### Aim of the exercise
Write out the listing below without alteration, omitting its pictures.

### Entries shown
==================================================

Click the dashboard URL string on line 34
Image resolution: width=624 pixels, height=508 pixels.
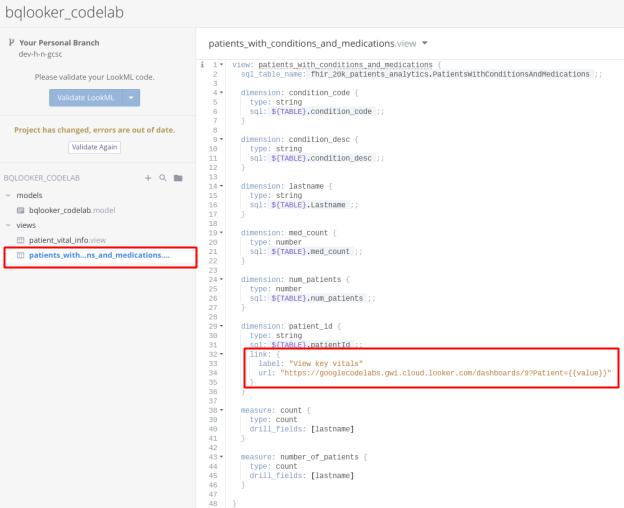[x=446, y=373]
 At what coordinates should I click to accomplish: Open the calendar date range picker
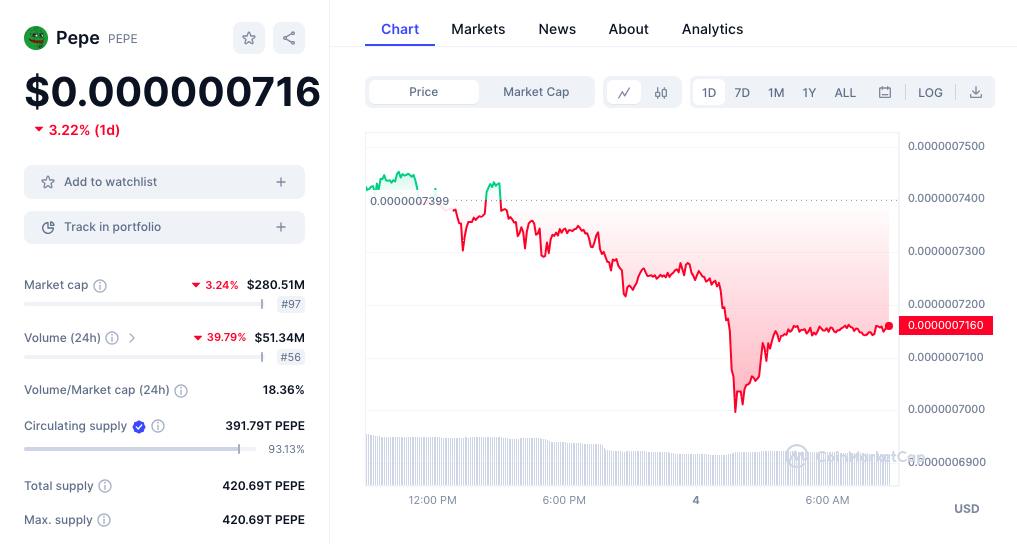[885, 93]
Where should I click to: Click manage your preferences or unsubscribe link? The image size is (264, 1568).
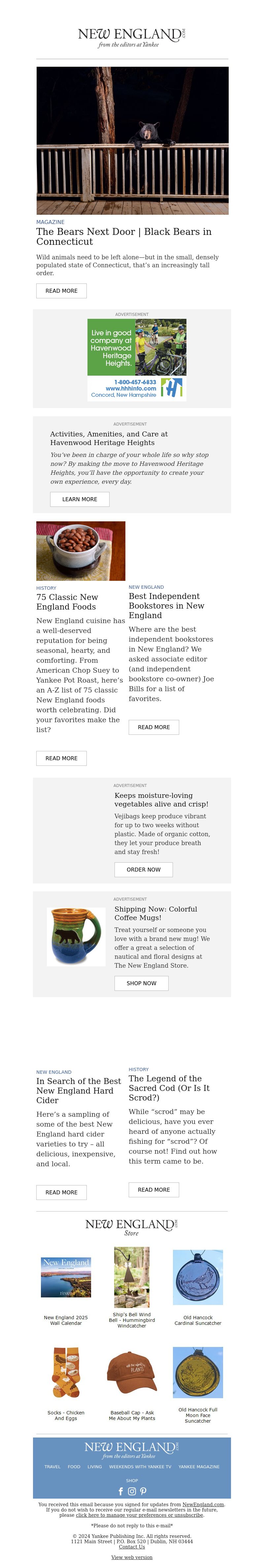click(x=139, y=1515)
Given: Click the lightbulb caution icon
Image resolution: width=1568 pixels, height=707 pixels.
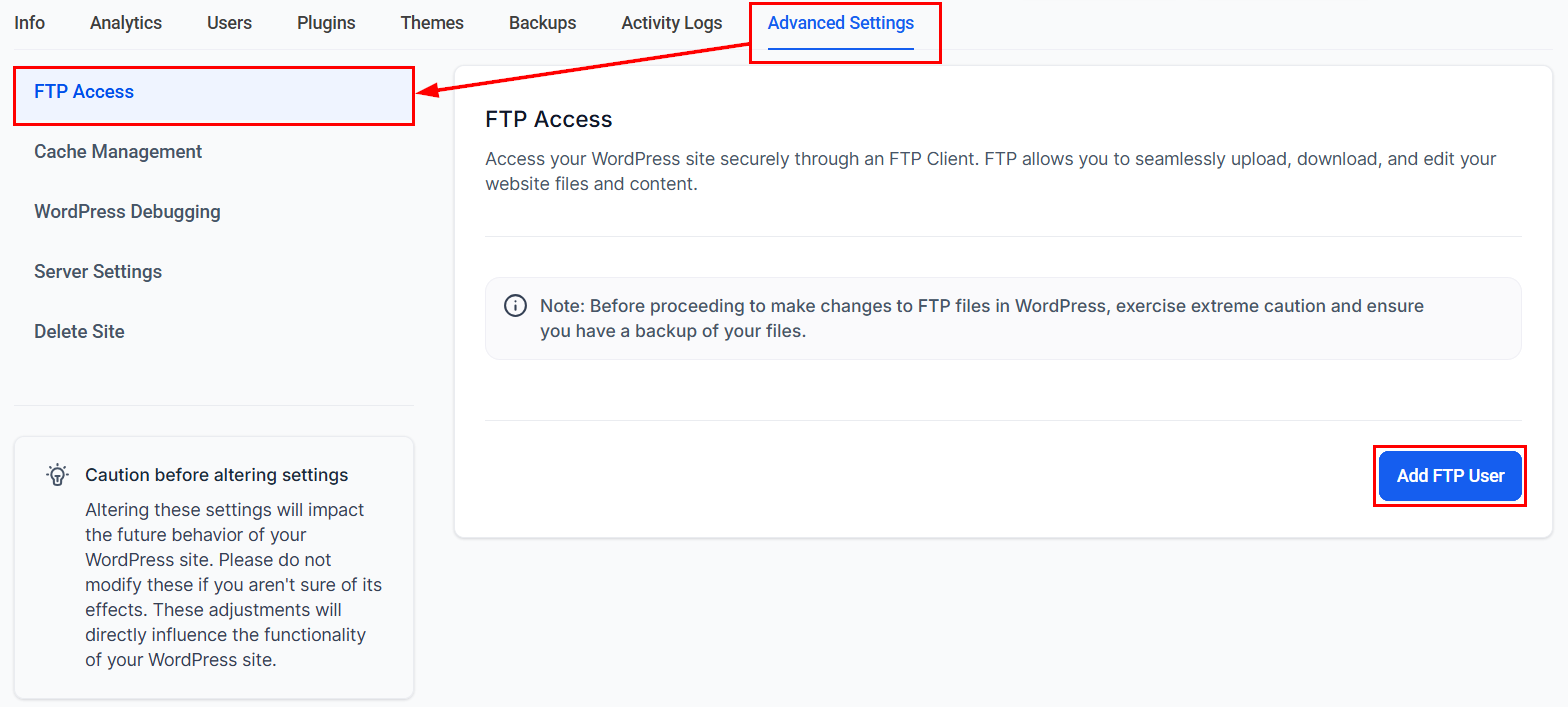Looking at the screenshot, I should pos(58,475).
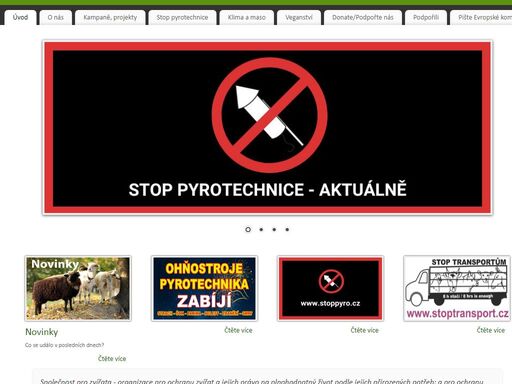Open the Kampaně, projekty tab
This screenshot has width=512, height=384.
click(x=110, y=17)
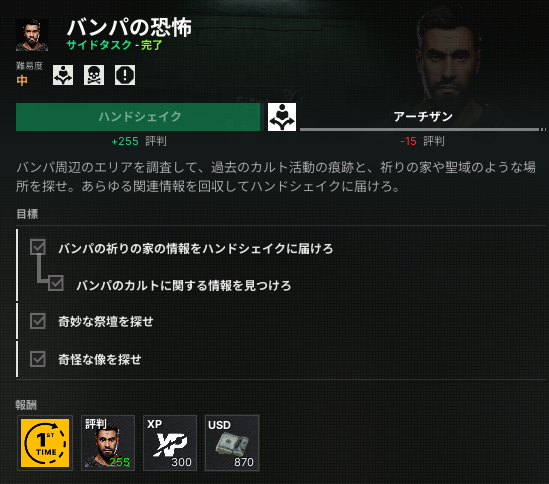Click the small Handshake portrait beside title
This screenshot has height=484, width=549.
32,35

==================================================

### Exercise result
Click the dashboard URL string on line 34
Image resolution: width=624 pixels, height=508 pixels.
[x=446, y=373]
 At what coordinates should I click to accomplish: Open the calendar date range picker
[885, 93]
Where should I click to: Click manage your preferences or unsubscribe link? The image size is (264, 1568).
click(x=139, y=1515)
Given: Click the lightbulb caution icon
Image resolution: width=1568 pixels, height=707 pixels.
Looking at the screenshot, I should pos(58,475).
Open the Kampaně, projekty tab
This screenshot has width=512, height=384.
click(x=110, y=17)
Click the small Handshake portrait beside title
This screenshot has height=484, width=549.
32,35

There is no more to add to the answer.